Package 'Gmedian'

Title: Geometric Median, k-Medians Clustering and Robust Median PCA
Description: Fast algorithms for robust estimation with large samples of multivariate observations. Estimation of the geometric median, robust k-Gmedian clustering, and robust PCA based on the Gmedian covariation matrix.
Authors: Herve Cardot
Maintainer: Herve Cardot <[email protected]>
License: GPL (>= 2)
Version: 1.2.7
Built: 2024-11-06 06:33:59 UTC
Source: CRAN

Help Index


Geometric Median, k-Medians Clustering and Robust Median PCA

Description

The geometric median (also called spatial median or L1 median) is a robust multivariate indicator of central position. This library provides fast estimation procedures that can handle rapidly large samples of high dimensional data. Function Gmedian computes the geometric median of a numerical data set with averaged stochastic gradient algorithms, whereas GmedianCov computes the median covariation matrix, a useful indicator for robust PCA. Robust clustering, based on the geometric k-medians, can also be performed with the same type of recursive algorithm thanks to kGmedian. Less fast estimation procedures based on Weiszfeld's algorithm are also available : function Weiszfeld computes the geometric median whereas WeiszfeldCov computes the median covariation matrix. These procedures may be preferred for small and moderate sample sizes. Note that weighting statistical units (for example with survey sampling weights) is allowed.

Details

Package: Gmedian
Type: Package
Title: Geometric Median, k-Medians Clustering and Robust Median PCA
Version: 1.2.7
Date: 2022-08-06
Author: Herve Cardot
Maintainer: Herve Cardot <[email protected]>
Description: Fast algorithms for robust estimation with large samples of multivariate observations. Estimation of the geometric median, robust k-Gmedian clustering, and robust PCA based on the Gmedian covariation matrix.
License: GPL (>= 2)
Depends: R (>= 3.0.0)
Imports: Rcpp (>= 0.12.6), RSpectra, robustbase
LinkingTo: Rcpp, RcppArmadillo, RSpectra
NeedsCompilation: yes
Packaged: 2022-06-08 13:22:37 UTC; hcardot
Repository: CRAN
Date/Publication: 2022-06-08 14:00:02 UTC

Index of help topics:

Gmedian                 Gmedian
Gmedian-package         Geometric Median, k-Medians Clustering and
                        Robust Median PCA
GmedianCov              GmedianCov
Weiszfeld               Weiszfeld
WeiszfeldCov            WeiszfeldCov
kGmedian                kGmedian

Author(s)

Herve Cardot

Maintainer: Herve Cardot <[email protected]>

References

Cardot, H., Cenac, P. and Zitt, P-A. (2013). Efficient and fast estimation of the geometric median in Hilbert spaces with an averaged stochastic gradient algorithm. Bernoulli, 19, 18-43.

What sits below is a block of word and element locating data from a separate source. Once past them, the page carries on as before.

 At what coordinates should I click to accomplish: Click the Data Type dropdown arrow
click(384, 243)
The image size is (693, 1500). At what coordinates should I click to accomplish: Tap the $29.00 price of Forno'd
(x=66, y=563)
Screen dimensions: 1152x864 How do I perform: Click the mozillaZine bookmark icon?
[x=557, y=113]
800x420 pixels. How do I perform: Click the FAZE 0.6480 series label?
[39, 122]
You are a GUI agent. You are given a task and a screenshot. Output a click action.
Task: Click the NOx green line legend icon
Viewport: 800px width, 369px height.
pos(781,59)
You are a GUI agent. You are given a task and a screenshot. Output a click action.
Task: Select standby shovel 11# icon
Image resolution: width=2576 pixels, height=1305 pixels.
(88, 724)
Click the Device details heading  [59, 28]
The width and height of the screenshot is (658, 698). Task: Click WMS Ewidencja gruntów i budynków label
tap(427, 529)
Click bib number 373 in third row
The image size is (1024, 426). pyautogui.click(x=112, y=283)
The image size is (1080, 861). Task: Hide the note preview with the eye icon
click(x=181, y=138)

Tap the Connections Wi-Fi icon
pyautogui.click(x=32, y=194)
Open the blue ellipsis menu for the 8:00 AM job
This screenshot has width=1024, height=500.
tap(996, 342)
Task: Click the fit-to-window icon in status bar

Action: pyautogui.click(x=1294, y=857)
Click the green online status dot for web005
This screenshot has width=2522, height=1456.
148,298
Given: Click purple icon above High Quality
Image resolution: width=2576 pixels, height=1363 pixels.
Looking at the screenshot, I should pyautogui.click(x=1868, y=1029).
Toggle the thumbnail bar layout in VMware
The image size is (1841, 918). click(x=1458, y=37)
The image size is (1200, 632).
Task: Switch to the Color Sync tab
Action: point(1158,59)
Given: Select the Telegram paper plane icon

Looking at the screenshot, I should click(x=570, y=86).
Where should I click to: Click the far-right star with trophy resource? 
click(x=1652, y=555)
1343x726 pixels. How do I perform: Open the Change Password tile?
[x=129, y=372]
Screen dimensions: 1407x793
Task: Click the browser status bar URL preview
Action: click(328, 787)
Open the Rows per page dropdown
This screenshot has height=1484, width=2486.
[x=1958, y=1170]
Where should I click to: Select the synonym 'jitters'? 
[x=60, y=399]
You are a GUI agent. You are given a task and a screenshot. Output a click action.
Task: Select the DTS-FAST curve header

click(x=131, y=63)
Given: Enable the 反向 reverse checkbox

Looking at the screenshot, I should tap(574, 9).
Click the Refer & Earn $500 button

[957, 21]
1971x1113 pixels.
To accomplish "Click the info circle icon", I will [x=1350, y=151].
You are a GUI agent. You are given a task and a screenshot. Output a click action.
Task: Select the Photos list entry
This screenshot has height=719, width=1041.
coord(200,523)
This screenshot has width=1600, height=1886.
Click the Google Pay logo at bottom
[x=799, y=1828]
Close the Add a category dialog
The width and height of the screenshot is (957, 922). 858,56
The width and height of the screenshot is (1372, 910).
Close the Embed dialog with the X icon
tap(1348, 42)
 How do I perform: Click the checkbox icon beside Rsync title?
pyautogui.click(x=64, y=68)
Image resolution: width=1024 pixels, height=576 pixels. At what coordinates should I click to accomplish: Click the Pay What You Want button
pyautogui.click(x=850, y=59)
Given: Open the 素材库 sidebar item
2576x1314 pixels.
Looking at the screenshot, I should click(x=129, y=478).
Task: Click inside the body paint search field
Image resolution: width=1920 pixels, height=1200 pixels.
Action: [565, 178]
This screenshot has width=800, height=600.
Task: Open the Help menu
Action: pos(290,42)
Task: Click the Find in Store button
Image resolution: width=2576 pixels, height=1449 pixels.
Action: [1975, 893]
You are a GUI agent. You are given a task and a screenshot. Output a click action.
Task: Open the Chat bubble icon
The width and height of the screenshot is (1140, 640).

Cardot, H. and Godichon-Baggioni, A. (2017). Fast Estimation of the Median Covariation Matrix with Application to Online Robust Principal Component7s Analysis. TEST, 26, 461-480.

Cardot, H., Cenac, P. and Monnez, J-M. (2012). A fast and recursive algorithm for clustering large datasets with k-medians. Computational Statistics and Data Analysis, 56, 1434-1449.

Lardin, P., Cardot, H. and Goga, C. (2014). Analyzing large datasets of functional data : a survey sampling point of view. Journal de la SFdS, 155, 70-94.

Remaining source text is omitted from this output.